*PAGE TEXT:*
════════════════

THE ADVENTURES OF BRIOCHE: CHAPTER TWO

 


In this sad and difficult year of deaths and distancing, rescue shelters across the country have emptied and breeders had more demand than they could supply for canine or feline companions to help deal with the unprecedented isolation and losses. Brioche was born in July and yes, I decided last spring to seek out a puppy to accompany me in this year of the quarantine and then, most likely, for the rest of my life.A mere 3 pounds when she joined me in September not quite yet 8 weeks old, Brioche now weighs in at a whopping 8 lbs. and has reached the advanced age of 7 months.

 Although I was raised in a family with many dogs and always had a dog (and sometimes a litter of puppies) while I was raising my own children, once my nest was empty and work was fulltime and often required lots of travel, I gave up on living with a dog and for many years starting in the late 80s had cats instead. But now after a hiatus of almost 40 years, this poodle puppy has joined forces with me for better or for worse. It will complicate any future travel.  It will even complicate going into Manhattan once the theaters and concert halls reopen, but we'll find a way.

Life with her is a circus, endlessly exciting as though there were lion tamers, trapeze artists, and clowns, above all, clowns.  Brioche tries her hardest to understand what I’m telling her, and since all day we are mostly alone, quarantined, isolated from other folk except very rarely, I do talk to her, tell her stories, comment on the weather, on my fatigue and her energy, on the foods we are going to consume separately or (lucky Brioche) together.

════════════════

Element and text location data:
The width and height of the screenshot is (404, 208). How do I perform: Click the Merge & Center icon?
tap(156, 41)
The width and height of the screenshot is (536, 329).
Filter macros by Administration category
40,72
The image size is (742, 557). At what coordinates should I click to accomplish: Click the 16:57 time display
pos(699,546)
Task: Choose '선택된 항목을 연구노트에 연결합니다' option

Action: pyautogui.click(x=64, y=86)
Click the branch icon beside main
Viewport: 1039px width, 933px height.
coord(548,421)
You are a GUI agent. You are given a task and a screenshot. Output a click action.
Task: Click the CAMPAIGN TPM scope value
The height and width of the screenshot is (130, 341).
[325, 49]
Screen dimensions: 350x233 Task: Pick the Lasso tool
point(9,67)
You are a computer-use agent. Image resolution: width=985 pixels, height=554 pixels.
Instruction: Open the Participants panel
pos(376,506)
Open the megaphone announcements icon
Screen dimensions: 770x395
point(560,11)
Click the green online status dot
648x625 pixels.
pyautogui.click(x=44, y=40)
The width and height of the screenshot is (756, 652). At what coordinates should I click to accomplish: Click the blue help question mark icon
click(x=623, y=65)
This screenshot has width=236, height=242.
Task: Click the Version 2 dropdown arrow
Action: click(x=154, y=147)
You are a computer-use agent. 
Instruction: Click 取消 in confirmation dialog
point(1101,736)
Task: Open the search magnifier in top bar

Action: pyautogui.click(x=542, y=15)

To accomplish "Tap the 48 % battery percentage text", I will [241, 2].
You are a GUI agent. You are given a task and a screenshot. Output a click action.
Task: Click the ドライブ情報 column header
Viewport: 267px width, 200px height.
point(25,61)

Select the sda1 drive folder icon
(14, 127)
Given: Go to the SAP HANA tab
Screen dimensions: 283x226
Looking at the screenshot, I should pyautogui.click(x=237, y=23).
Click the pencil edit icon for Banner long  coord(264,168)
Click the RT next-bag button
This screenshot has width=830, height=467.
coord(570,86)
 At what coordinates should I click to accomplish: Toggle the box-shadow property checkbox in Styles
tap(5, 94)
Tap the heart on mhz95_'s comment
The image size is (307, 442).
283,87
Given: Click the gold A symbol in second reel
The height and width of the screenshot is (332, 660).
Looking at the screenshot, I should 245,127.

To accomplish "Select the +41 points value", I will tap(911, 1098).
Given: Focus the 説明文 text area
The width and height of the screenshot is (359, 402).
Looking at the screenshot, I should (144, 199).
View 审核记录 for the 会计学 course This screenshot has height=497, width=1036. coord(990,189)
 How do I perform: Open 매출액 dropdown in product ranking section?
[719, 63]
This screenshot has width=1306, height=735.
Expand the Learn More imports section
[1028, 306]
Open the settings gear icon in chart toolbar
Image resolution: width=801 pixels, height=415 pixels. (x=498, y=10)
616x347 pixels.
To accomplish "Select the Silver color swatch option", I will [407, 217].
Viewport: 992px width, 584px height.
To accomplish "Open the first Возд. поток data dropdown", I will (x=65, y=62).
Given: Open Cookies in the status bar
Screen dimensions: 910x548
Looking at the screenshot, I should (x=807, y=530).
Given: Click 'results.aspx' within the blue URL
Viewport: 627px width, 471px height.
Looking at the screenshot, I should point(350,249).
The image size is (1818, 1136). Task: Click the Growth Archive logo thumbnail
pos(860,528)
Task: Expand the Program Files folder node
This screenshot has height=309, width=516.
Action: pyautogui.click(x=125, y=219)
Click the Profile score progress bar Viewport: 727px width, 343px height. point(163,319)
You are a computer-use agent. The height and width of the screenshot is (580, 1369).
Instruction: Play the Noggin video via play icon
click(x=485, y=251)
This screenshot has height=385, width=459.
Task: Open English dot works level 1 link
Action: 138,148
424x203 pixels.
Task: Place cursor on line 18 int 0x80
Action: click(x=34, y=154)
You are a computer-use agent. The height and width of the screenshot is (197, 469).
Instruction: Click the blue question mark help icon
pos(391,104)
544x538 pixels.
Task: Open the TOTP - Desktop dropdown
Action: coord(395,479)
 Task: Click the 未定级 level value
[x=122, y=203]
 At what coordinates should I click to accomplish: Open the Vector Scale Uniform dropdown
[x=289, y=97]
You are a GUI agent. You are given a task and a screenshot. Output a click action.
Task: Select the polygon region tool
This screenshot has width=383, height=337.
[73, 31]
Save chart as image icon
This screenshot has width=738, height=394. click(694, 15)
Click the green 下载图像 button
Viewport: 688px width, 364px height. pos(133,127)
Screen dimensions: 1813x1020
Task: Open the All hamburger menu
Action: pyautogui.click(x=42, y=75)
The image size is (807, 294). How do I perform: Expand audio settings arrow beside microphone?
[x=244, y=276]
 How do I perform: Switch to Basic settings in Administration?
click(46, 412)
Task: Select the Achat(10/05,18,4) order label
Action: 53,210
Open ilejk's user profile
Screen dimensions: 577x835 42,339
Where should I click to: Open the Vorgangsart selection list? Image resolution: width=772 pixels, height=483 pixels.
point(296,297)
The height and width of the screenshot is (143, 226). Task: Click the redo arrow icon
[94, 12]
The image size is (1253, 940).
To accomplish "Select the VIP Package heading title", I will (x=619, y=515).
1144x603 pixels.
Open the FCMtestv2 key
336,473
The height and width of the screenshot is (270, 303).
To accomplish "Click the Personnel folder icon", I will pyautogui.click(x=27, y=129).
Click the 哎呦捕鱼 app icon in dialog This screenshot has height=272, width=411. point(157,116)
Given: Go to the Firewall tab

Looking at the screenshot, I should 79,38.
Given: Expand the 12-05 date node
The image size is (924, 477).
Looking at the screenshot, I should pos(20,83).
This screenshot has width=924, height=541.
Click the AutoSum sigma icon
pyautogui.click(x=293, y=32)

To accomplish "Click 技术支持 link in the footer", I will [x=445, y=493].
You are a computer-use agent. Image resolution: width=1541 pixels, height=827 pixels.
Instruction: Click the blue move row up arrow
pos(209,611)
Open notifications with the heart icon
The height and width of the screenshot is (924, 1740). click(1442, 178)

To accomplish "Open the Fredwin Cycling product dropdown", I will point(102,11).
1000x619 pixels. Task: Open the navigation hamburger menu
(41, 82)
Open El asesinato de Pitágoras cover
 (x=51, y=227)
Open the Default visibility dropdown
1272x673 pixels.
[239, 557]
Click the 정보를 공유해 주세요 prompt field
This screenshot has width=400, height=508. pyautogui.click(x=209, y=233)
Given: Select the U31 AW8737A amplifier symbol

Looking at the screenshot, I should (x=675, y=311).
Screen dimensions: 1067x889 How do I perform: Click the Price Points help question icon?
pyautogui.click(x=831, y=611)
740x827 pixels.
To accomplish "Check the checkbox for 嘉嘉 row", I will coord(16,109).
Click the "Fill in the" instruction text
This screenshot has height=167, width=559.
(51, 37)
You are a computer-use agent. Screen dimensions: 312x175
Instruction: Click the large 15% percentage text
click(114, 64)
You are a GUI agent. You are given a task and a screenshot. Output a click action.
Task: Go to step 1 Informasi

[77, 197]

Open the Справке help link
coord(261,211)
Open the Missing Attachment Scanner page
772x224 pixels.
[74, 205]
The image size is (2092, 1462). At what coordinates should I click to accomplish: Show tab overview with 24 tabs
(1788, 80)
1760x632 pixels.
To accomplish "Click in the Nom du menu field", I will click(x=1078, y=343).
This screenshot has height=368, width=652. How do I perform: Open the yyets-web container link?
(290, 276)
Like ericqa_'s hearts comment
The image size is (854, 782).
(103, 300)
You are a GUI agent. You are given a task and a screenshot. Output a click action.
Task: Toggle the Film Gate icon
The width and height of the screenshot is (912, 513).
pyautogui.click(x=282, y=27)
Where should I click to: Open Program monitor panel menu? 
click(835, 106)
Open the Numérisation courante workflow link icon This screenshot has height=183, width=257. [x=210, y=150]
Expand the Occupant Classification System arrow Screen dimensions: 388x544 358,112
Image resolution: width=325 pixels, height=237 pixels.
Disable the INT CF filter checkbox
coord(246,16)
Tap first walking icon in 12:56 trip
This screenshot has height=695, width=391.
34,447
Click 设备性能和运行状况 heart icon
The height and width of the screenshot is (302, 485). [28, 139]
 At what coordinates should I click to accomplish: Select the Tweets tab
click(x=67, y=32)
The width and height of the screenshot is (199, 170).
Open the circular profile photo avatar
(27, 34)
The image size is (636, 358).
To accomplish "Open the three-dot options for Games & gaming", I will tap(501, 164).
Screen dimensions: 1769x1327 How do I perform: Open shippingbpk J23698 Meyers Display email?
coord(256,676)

════════════════

*WORK INSTRUCTIONS:*
A) According to the text about Brioche, how much did she weigh when she joined the writer in September?
B) Render the entries as a JSON list of strings, one string per line with blank lines omitted, covering everything from the start of the entries down to the line containing "pos(699,546)", with both ends included.

*ANSWERS:*
A) A mere 3 pounds.

B)
[
  "The width and height of the screenshot is (404, 208). How do I perform: Click the Merge & Center icon?",
  "tap(156, 41)",
  "The width and height of the screenshot is (536, 329).",
  "Filter macros by Administration category",
  "40,72",
  "The image size is (742, 557). At what coordinates should I click to accomplish: Click the 16:57 time display",
  "pos(699,546)"
]